Discovery of Novel Patterns: Demonstration that autonomous agents can discover genuinely novel architectural patterns not previously reported in literature, surpassing human-engineered baselines.

4. Experimental Results

The framework was evaluated on public benchmarks and industry proprietary datasets (Solar PV and Residential Load forecasting).

Public Benchmark (Solar-Energy):
- SEA-TS achieved a 40% reduction in MAE compared to the state-of-the-art (SOTA) model TimeMixer (1.757 vs. 2.929).
- Evolved Architecture: The agent discovered DiurnalMultiScaleGatedLinear, a six-head gated network with multi-scale decomposition and physics-informed constraints.
Proprietary Solar PV Forecasting:
- SEA-TS reduced WAPE by 8.6% compared to human-engineered baselines (17.12% vs. 25.75%).
- Novel Discovery: The agent autonomously invented a Monotonic Decay Head, which encodes the physical law that solar irradiance declines monotonically after noon, using learnable parameters and regularization. This was not prompted.
Residential Load Forecasting:
- SEA-TS reduced WAPE by 7.7% and MAPE by 3.17% compared to SOTA baselines (Timer and TimeMixer).
- Novel Discovery: The agent discovered a Learnable Hourly Bias Correction mechanism where the bias is proportional to the prediction magnitude itself, a technique not found in standard literature.

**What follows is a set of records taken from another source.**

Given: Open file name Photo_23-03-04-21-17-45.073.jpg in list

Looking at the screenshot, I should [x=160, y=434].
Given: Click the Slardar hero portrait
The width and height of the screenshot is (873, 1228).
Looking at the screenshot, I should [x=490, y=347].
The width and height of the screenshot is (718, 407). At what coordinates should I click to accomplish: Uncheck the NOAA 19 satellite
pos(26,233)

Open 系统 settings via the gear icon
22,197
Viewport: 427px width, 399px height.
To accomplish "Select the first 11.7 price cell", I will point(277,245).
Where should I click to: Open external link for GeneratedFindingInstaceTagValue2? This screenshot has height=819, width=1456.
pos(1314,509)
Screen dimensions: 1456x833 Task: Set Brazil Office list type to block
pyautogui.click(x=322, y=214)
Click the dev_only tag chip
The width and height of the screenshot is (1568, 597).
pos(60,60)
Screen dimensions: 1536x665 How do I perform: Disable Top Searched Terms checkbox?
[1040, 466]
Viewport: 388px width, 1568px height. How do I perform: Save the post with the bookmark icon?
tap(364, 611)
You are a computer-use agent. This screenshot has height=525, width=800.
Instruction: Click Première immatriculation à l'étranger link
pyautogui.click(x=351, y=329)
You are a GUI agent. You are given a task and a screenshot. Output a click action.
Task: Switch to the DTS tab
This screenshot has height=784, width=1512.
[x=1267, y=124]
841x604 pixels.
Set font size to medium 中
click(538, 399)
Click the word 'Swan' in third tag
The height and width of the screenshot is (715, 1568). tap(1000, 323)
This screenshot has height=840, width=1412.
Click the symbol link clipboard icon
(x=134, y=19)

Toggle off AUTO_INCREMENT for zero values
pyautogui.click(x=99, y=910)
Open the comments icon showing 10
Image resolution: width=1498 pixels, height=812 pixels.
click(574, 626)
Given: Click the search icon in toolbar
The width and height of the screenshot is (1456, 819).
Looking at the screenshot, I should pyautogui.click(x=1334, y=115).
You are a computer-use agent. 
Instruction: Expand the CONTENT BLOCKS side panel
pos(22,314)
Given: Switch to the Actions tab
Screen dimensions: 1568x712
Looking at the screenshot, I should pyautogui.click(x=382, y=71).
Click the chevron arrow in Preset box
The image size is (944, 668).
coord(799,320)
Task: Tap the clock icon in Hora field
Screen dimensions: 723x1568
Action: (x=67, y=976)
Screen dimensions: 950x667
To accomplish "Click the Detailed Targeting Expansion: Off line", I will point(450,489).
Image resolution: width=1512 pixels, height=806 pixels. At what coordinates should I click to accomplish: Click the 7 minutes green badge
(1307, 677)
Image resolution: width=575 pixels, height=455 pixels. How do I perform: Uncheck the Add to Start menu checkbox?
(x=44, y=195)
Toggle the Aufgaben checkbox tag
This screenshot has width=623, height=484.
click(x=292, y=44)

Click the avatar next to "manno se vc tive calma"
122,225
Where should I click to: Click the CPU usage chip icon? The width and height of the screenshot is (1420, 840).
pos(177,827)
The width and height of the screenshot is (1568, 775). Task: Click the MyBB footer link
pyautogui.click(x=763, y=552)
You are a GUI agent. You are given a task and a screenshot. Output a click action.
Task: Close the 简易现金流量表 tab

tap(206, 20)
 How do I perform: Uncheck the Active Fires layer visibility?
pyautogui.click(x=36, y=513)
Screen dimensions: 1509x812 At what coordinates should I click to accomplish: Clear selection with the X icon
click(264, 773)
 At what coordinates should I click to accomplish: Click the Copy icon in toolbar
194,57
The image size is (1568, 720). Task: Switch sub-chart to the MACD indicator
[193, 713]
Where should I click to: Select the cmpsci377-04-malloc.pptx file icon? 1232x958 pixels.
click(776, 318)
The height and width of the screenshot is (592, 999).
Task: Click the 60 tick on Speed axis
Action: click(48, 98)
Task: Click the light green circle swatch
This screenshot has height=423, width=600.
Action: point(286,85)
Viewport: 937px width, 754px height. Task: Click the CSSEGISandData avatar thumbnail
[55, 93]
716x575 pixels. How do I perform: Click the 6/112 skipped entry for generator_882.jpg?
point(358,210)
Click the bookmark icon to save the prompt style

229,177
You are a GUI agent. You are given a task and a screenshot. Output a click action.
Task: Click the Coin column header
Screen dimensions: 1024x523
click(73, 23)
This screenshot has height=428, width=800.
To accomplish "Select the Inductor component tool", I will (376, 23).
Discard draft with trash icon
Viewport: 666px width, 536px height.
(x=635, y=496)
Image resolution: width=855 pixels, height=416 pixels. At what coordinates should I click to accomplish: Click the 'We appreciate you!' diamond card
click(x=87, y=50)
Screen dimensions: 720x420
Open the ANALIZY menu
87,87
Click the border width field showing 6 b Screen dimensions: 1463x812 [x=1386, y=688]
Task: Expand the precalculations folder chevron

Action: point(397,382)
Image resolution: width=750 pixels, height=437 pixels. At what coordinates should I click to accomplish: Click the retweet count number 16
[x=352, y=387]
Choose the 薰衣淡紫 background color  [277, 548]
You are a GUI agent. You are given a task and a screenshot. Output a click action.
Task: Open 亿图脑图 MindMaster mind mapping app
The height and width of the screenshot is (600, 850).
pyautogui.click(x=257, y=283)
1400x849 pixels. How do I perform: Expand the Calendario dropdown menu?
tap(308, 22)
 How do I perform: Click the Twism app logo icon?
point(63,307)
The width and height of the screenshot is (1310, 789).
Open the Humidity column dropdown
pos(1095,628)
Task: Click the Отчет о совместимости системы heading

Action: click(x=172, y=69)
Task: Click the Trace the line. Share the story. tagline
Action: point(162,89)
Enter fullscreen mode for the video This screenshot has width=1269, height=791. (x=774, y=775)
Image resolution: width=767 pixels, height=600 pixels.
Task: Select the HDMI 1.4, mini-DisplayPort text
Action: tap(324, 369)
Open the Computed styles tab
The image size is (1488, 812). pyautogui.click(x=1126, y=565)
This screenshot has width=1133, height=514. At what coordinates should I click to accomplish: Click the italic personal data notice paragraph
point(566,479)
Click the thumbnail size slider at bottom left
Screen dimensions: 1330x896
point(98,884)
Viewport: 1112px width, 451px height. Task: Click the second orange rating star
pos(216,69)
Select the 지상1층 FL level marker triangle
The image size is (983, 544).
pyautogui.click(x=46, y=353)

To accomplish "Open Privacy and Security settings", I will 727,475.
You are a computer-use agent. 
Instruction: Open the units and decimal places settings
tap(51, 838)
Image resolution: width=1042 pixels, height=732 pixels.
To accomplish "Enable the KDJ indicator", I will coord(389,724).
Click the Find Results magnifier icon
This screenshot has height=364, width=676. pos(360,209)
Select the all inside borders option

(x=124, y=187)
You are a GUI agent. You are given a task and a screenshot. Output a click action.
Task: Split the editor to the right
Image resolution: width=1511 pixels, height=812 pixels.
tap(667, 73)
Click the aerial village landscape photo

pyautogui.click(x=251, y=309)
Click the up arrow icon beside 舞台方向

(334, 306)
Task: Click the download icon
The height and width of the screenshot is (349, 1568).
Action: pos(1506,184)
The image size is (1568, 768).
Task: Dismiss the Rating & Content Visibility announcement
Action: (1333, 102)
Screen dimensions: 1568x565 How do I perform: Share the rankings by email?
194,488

5. Significance and Future Work

Significance:
The paper demonstrates that autonomous ML engineering can move beyond mere hyperparameter tuning to generating genuinely novel algorithmic ideas. The discovery of physics-informed constraints (monotonic decay) and novel calibration techniques (magnitude-proportional bias) without explicit human prompting suggests that LLM agents can act as creative scientific partners, uncovering patterns that human experts might overlook.

Future Directions:

Multi-objective Optimization: Balancing accuracy with inference latency and model size.
Context Pruning: Reducing token consumption and API costs.
Automated Dimension Discovery: Automatically defining the MAP-Elites archive dimensions based on task characteristics.
Hybrid Agents: Integrating deep research agents (to fetch papers) with coding agents to inject domain knowledge more effectively.

In conclusion, SEA-TS represents a significant step toward fully autonomous scientific discovery in time series forecasting, proving that self-evolving agents can outperform both human engineers and existing SOTA models while generating novel, interpretable, and physically grounded solutions.